A Bahia é o estado do Nordeste com mais candidatos LGBT+ e o quinto do Brasil, de acordo com dados do Tribunal Superior Eleitoral (TSE). Dos mais de 20 mil postulantes contabilizados no país até o momento, 408 pessoas se autodeclararam como gays, lésbicas, bissexuais, assexuais ou pansexuais.
Há ainda outras 9.272 candidaturas sem identificação oficial após serem colocadas como “optou por não divulgar”.
Nas eleições de 2022, o tribunal não coletou oficialmente dados sobre a orientação sexual dos candidatos no sistema de registro de candidaturas. Esse levantamento foi feito por organizações independentes, como o Instituto Plena Cidadania, que identificou uma mudança expressiva: “se em 2022 havia uma candidatura LGBT+ para cada 90 candidaturas, em 2026 a proporção passou para uma a cada 40”.

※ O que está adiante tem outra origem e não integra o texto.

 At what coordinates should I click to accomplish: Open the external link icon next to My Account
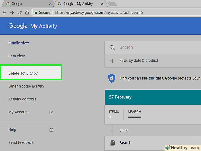pyautogui.click(x=51, y=113)
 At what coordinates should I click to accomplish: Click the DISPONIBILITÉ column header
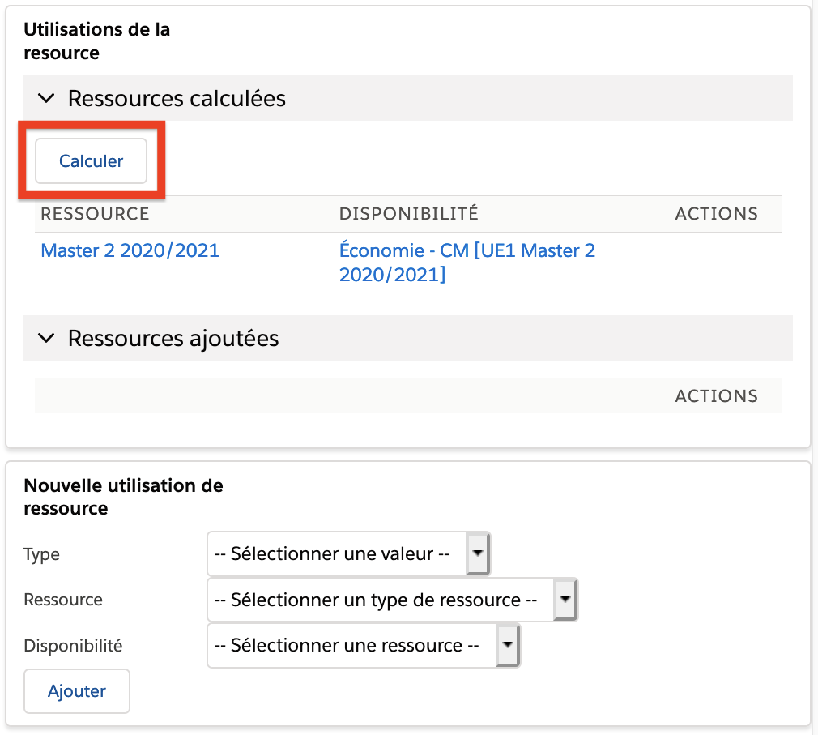[x=408, y=214]
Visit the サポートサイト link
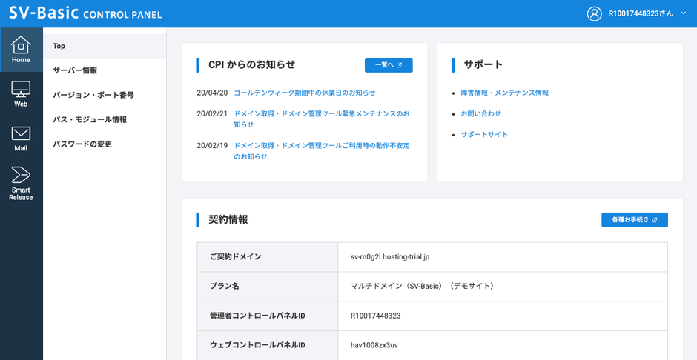This screenshot has width=697, height=360. coord(484,134)
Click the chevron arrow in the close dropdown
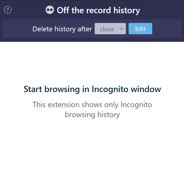The image size is (184, 170). [x=121, y=29]
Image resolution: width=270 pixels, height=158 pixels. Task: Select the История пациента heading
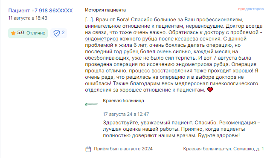click(x=105, y=10)
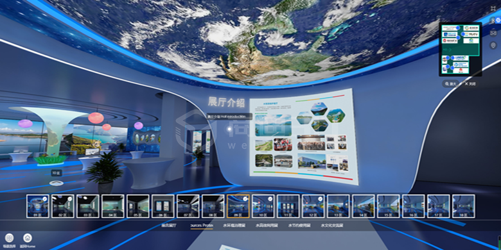Close the floor plan minimap

470,83
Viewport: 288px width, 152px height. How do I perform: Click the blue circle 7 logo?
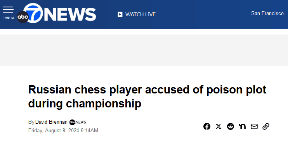(34, 13)
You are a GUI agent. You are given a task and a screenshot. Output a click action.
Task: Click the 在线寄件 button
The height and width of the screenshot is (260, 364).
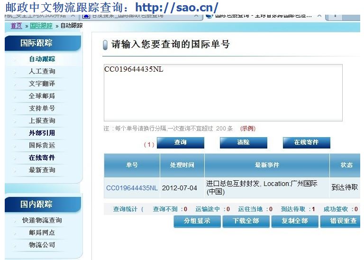tap(306, 142)
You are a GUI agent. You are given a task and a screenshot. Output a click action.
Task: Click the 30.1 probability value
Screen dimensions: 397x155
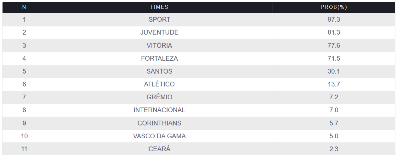(334, 71)
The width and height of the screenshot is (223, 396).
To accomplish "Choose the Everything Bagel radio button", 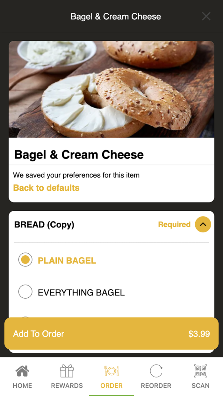I will 25,292.
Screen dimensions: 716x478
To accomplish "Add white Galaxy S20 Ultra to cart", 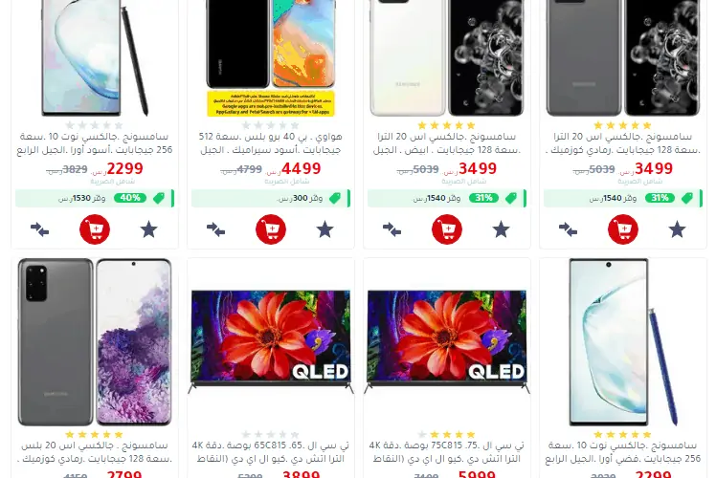I will pyautogui.click(x=447, y=229).
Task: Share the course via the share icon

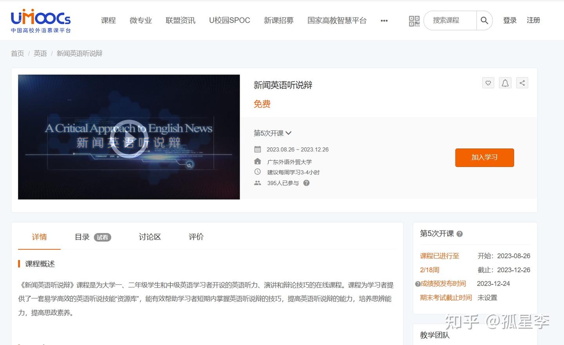Action: pos(522,83)
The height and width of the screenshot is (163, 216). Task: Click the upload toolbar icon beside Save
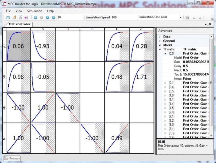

Segundo Gui Mohallem, da diretoria executiva do Instituto Plena Cidadania, “ser LGBT na política deixou de ser um suicídio eleitoral, uma vulnerabilidade eleitoral, como era em 2014 para virar uma potência eleitoral”. Ele aponta ainda que “em 2024, uma em cada quatro cidades tinha LGBT concorrendo”, reflexos de uma “naturalização desse fenômeno da ocupação LGBT na política”.
Na Bahia, quarto estado com mais concorrentes a um cargo público no país, foram contabilizados 23 candidatos LGBT+ (todos para os cargos de deputados estadual e federal). Heterossexuais contabilizam 866 candidaturas, enquanto outros 317 optaram pela não divulgação.
A lista tem São Paulo (51), Minas Gerais (31) e Distrito Federal (29), seguidos por Rio de Janeiro/Santa Catarina (24) e Ceará (22). O Amapá é o único estado brasileiro sem nenhum candidato autodeclarado LGBT+.